= Exercise aim =
Extract every line of the records below and reproduce each one verbatim, changing nothing.

= Extracted entries =
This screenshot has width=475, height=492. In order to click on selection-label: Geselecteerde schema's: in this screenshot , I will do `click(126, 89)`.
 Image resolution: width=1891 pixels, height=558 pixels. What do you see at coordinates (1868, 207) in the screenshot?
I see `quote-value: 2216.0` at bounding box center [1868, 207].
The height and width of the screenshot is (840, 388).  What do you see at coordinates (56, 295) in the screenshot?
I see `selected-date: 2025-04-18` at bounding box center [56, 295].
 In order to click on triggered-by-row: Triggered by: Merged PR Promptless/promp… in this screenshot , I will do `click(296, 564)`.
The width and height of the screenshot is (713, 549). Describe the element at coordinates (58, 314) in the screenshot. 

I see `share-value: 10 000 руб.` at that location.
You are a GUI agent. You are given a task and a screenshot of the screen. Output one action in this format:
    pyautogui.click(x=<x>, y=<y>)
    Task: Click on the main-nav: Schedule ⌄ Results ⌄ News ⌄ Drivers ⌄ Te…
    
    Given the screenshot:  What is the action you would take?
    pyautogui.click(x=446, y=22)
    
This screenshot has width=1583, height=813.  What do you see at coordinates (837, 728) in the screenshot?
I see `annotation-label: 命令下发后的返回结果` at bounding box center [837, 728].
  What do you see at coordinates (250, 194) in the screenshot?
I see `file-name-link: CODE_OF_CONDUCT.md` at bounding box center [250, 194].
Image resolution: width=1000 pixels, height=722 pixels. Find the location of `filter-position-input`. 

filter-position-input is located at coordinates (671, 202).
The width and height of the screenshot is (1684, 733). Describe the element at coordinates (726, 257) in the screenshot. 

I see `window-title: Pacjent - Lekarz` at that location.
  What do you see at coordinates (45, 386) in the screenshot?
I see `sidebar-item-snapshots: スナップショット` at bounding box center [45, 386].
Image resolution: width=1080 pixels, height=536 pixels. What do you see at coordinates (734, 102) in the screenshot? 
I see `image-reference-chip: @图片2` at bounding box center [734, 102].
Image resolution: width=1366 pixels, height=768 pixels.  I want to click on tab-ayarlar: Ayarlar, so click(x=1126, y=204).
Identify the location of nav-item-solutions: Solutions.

= Problem solution =
This screenshot has width=475, height=492. In order to click on selection-label: Geselecteerde schema's: in this screenshot , I will do `click(126, 89)`.
 Image resolution: width=1891 pixels, height=558 pixels. What do you see at coordinates (1868, 207) in the screenshot?
I see `quote-value: 2216.0` at bounding box center [1868, 207].
The height and width of the screenshot is (840, 388).  What do you see at coordinates (56, 295) in the screenshot?
I see `selected-date: 2025-04-18` at bounding box center [56, 295].
 In order to click on triggered-by-row: Triggered by: Merged PR Promptless/promp… in this screenshot , I will do `click(296, 564)`.
The width and height of the screenshot is (713, 549). Describe the element at coordinates (58, 314) in the screenshot. 

I see `share-value: 10 000 руб.` at that location.
You are a GUI agent. You are given a task and a screenshot of the screen. Output one action in this format:
    pyautogui.click(x=<x>, y=<y>)
    Task: Click on the main-nav: Schedule ⌄ Results ⌄ News ⌄ Drivers ⌄ Te…
    
    Given the screenshot:  What is the action you would take?
    pyautogui.click(x=446, y=22)
    
This screenshot has width=1583, height=813.  What do you see at coordinates (837, 728) in the screenshot?
I see `annotation-label: 命令下发后的返回结果` at bounding box center [837, 728].
  What do you see at coordinates (250, 194) in the screenshot?
I see `file-name-link: CODE_OF_CONDUCT.md` at bounding box center [250, 194].
Image resolution: width=1000 pixels, height=722 pixels. Find the location of `filter-position-input`. 

filter-position-input is located at coordinates (671, 202).
The width and height of the screenshot is (1684, 733). Describe the element at coordinates (726, 257) in the screenshot. 

I see `window-title: Pacjent - Lekarz` at that location.
  What do you see at coordinates (45, 386) in the screenshot?
I see `sidebar-item-snapshots: スナップショット` at bounding box center [45, 386].
Image resolution: width=1080 pixels, height=536 pixels. What do you see at coordinates (734, 102) in the screenshot? 
I see `image-reference-chip: @图片2` at bounding box center [734, 102].
Image resolution: width=1366 pixels, height=768 pixels.  I want to click on tab-ayarlar: Ayarlar, so click(x=1126, y=204).
Identify the location of nav-item-solutions: Solutions.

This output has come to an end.